Bazı başarılar vardır ki, çığlık çığlığa ilan edilmeden de yankılanır. Bazı kurumlar vardır ki, henüz adımları taze ama yürüyüşleri kararlıdır. İşte o kurumlardan biridir Eskişehir Teknik Üniversitesi (ESTÜ). 2018 yılında Anadolu Üniversitesinden bölünerek kurulan ve genç bir filiz olarak toprağa tutunan bu üniversite, kök saldığı toprakların hakkını vererek, az zamanda büyük işler başarmanın mümkün olduğunu herkese gösteriyor. Bugün geldiğimiz noktada, yalnızca bir akademik kurumdan değil; geleceği şekillendiren, insanlığa katkı sunan ve dünyayı daha yaşanabilir kılmak için çalışan bir fikir ocağından söz ediyoruz.
Eskişehir’in dinginliğiyle şekillenen ama Anadolu’nun dirayetiyle yoğrulan ESTÜ, artık sadece Türkiye'nin değil, dünyanın dikkatini çeken bir üniversite. Times Higher Education (THE) 2025 Etki Sıralamalarında tam “13 farklı sürdürülebilir kalkınma amacında ilk 1000 üniversite arasına girerek”, eğitim dünyasında sessiz bir devrime imza atıyor. Bu başarı, yalnızca rakamlara indirgenemeyecek kadar derin, yalnızca sıralamaların diliyle anlatılamayacak kadar anlamlıdır.
Bu başarı, her sabah kampüs yollarına düşen, laboratuvarlarında geceyi sabaha katan, bilgisayar başında proje yetiştiren, sınıf önünde bilgiyle ilham arasında köprü kuran binlerce kişinin ortak eseridir. Bu başarı, üniversite yönetiminden tüm akademik ve idari personeline, öğrencisinden güvenlik görevlisine kadar her ESTÜ mensubunun alın teriyle yazılmış bir gurur hikâyesidir.
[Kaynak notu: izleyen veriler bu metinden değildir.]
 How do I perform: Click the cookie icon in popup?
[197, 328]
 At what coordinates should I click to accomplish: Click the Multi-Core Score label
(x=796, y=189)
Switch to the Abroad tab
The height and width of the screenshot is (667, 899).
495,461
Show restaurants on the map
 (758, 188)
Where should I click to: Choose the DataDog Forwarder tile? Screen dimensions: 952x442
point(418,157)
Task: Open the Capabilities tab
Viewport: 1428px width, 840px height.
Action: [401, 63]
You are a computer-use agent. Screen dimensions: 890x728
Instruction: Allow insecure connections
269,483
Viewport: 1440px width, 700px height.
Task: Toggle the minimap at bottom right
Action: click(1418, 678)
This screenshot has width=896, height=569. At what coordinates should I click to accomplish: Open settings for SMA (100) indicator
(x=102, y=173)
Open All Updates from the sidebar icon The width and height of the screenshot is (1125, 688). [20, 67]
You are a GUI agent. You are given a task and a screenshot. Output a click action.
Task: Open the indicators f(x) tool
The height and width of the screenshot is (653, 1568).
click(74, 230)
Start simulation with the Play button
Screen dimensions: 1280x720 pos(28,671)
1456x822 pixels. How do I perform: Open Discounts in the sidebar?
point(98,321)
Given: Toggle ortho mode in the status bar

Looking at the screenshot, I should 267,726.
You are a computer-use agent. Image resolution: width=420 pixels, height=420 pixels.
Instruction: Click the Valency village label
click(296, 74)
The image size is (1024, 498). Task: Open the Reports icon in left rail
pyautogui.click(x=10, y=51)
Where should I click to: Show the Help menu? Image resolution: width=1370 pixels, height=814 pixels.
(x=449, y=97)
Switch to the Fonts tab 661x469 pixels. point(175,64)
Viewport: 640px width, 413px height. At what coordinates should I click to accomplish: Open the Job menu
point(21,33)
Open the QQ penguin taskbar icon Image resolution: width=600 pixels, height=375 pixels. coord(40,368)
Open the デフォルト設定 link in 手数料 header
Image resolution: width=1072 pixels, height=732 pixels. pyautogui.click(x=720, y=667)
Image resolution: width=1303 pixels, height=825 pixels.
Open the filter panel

Çünkü bu sıralamalarda yer almak demek, sadece iyi ders anlatmak, iyi makale yazmak demek değildir. Bu, suyu tasarruflu kullanmaktan karbon ayak izini azaltmaya, toplumsal eşitsizlikleri azaltmaya yönelik çalışmalar yürütmekten kadın-erkek eşitliği konusunda somut adımlar atmaya kadar geniş bir vizyonun, çok boyutlu bir emeğin karşılığıdır. ESTÜ, tam da bu nedenle çağın üniversitesidir. Bilgi üretmekle kalmayıp, o bilgiyi insanlık yararına dönüştürmenin yolunu arayan, doğayı gözeten, toplumu önceleyen ve geleceğe omuz veren bir üniversite...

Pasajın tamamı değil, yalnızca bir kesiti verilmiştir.